On Monday, July 12, the Oregon State Capitol reopened to the public. According to a joint statement issued by House Speaker Tina Kotek and Senate President Peter Courtney — both democrats, the decision was partially made in light of a growing number of Oregonians ages 18 and over having now been vaccinated against COVID-19.
“We are extremely grateful to Oregonians for stepping up to help beat this pandemic,” the statement said. “With new guidance from the Oregon Health Authority and the lifting of county risk levels, we are excited to expand entry to the Capitol today to include members of the public.”
The announcement follows a 16-month closure of the Capitol due to the pandemic, which entailed limited entry for only legislators, staff and media. Republican members of the legislature were outspokenly opposed to the closure, asserting the claim that it is “the people’s building” and should therefore remain open to the public.
In the Senate, some Republicans in a recent legislative session voted no on every bill unrelated to COVID-19 in protest. In the House, Republicans refused to suspend rules requiring bills to be read in their entirety upon final passage, which significantly slowed the pace of lawmaking until a deal was struck with House Republicans related to redistricting in an attempt to end these delay tactics.
Despite reopening, many parts of the Capitol, including the Senate and House wings, will remain inaccessible due to the Capitol Accessibility, Maintenance and Safety (CAMS) construction project taking place throughout the summer and into December.
Over the next few weeks, however, Oregon State Capitol Visitor Services staff will be bringing back many of the services provided to visitors, including Capitol tours, which will be self-guided for the first week, but will be offered daily at 11:00 a.m. and 2:00 p.m. beginning July 19. Guided tours are expected to increase to four tours a day in mid-August, though tours of the Capitol rotunda tower won’t resume until 2022.
Lawmakers aren’t expected to return to the Capitol until at least late August, when they’ll begin deliberating over redrawing the state’s legislative and congressional district maps. A special session will likely follow around the later half of September.

__Activity__
In the article on the Capitol reopening, rename "construction project" to "renovation project" and write out the stretch from "Despite reopening, many" through "and into December." with that change. The data after this text is not needed.

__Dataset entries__

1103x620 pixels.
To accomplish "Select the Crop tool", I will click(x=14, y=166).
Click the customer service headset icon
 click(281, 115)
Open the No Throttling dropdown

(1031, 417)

__Solution to this exercise__
Despite reopening, many parts of the Capitol, including the Senate and House wings, will remain inaccessible due to the Capitol Accessibility, Maintenance and Safety (CAMS) renovation project taking place throughout the summer and into December.